LONDON (Reuters) - Saif al Islam, the son of Libya's leader Muammar Gaddafi, said on Thursday there was no need for any foreign role in ending Libya's crisis when asked about a mediation offer by Venezuela.
Saif said in an interview with Sky News that he had not heard about the offer by Venezuelan President Hugo Chavez, but added: "We have to say thank you ... but we are able and capable enough to solve our issues by our own people ... ourselves. There is no need for any foreign intervention."
"...They are our friends, we respect them, we like them, but they are far away. They have no idea about Libya. Libya is in the Middle East and North Africa. Venezuela is in Central America.

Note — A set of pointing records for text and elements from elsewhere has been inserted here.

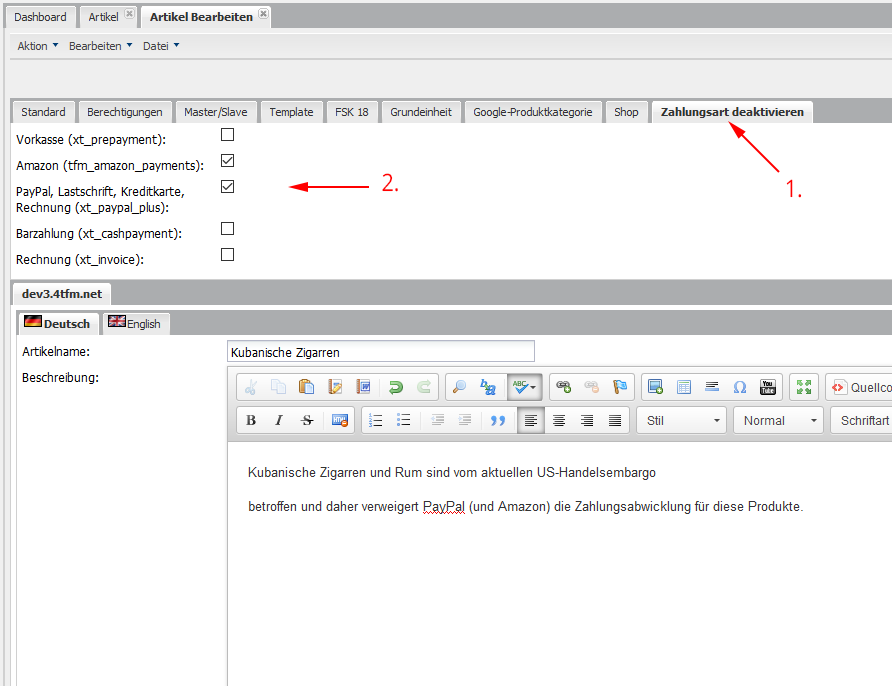Uncheck the Amazon (tfm_amazon_payments) checkbox
The height and width of the screenshot is (686, 892).
[x=227, y=161]
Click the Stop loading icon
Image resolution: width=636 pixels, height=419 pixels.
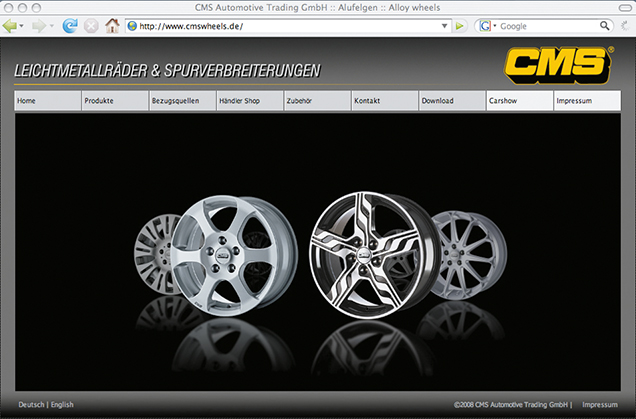[91, 26]
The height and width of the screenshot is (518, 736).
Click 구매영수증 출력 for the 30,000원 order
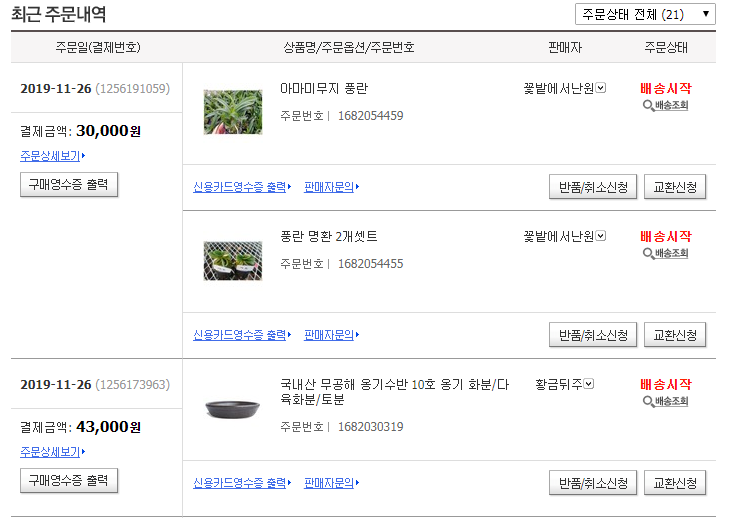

We appreciate this."
Saif said he had not spoken to his father on Thursday, but on Wednesday had discussed "many things" including the crisis.
Analysts are skeptical Chavez, who like Gaddafi casts himself as an anti-imperial revolutionary and has visited him in Libya six times, can bring any immediate end to fighting in Libya.
Venezuela's Information Minister Andres Izarra said Venezuela's foreign minister spoke on Thursday with his Libyan counterpart, who confirmed that Gaddafi's government supported the idea of an international commission.
Izarra said the Arab League had shown interest in Chavez's proposal to send an international commission to talk with both sides in Libya.
But the chairman of the rebel National Libyan Council rejected the concept of talks with Gaddafi. Arab League President Amr Moussa told Reuters the Chavez plan was only under consideration and that it was up to Venezuela to release more details of its substance.